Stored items
____
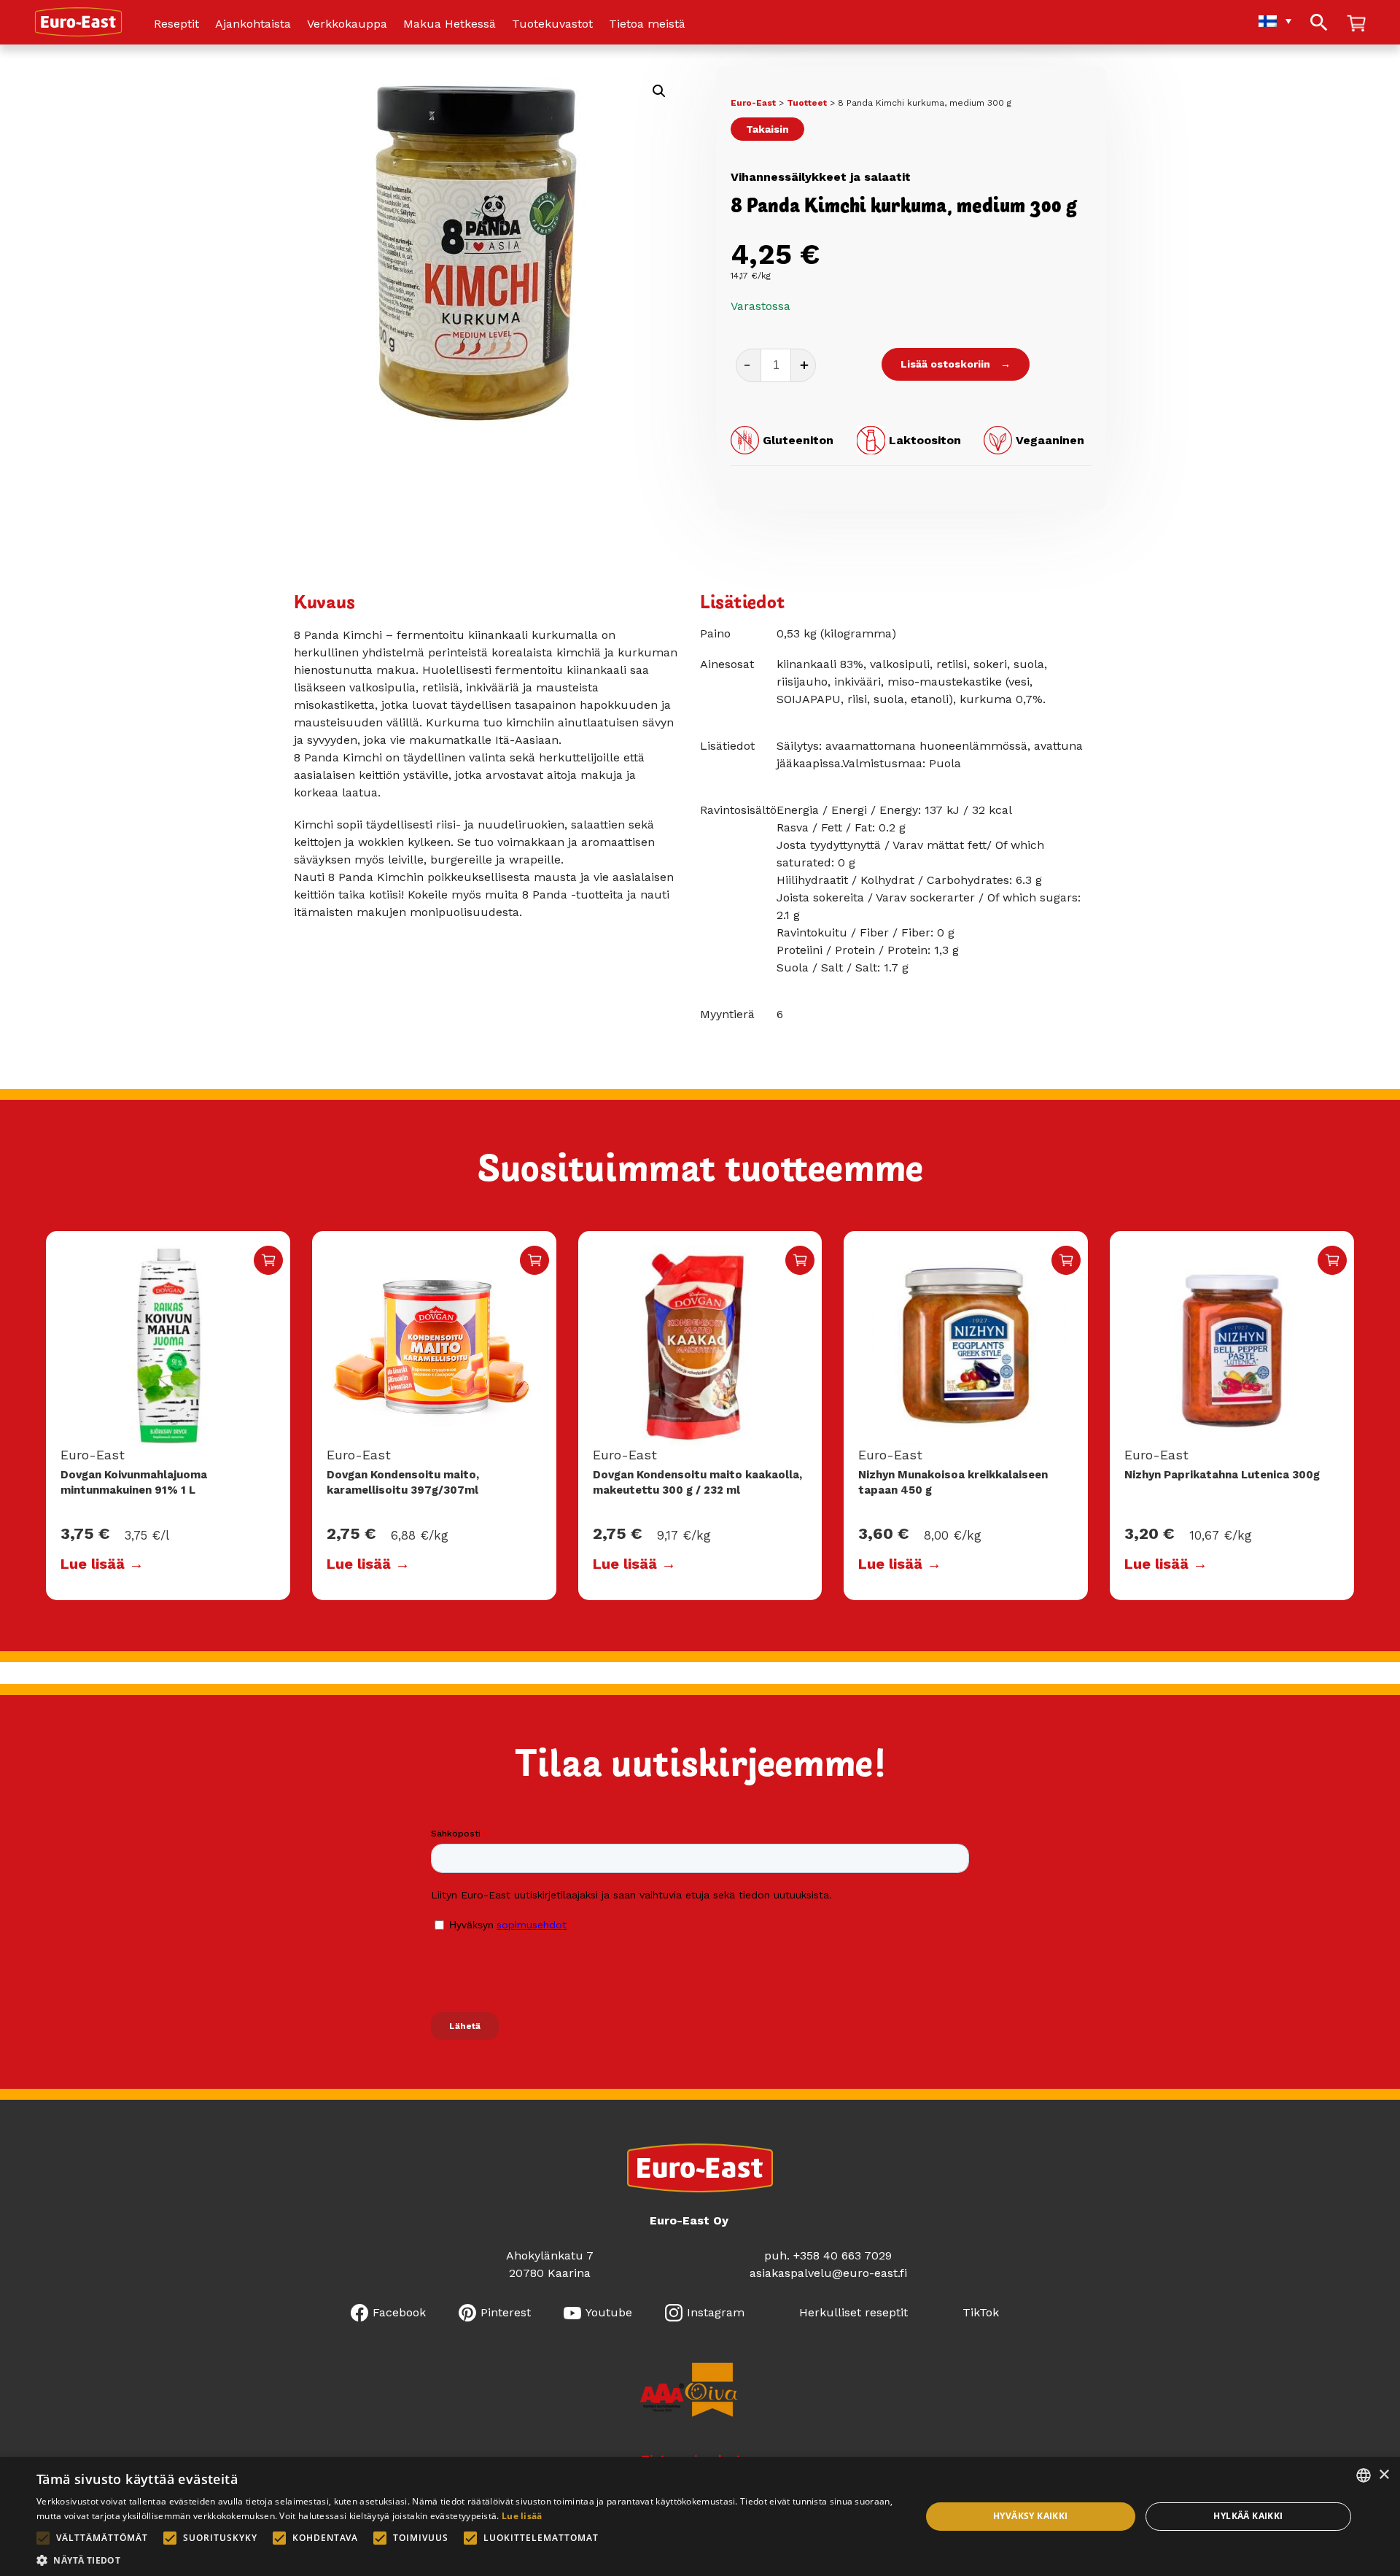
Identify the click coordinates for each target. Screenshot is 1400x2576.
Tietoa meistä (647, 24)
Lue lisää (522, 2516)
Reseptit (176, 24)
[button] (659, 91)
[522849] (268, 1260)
____
▸ **YOUR INSTRUCTIONS**: Only one stretch of the data is wanted: the lines from the one with "Tietoa meistä (647, 24)" through the last, repeated exactly.

▸ **RESULT**:
Tietoa meistä (647, 24)
Lue lisää (522, 2516)
Reseptit (176, 24)
[button] (659, 91)
[522849] (268, 1260)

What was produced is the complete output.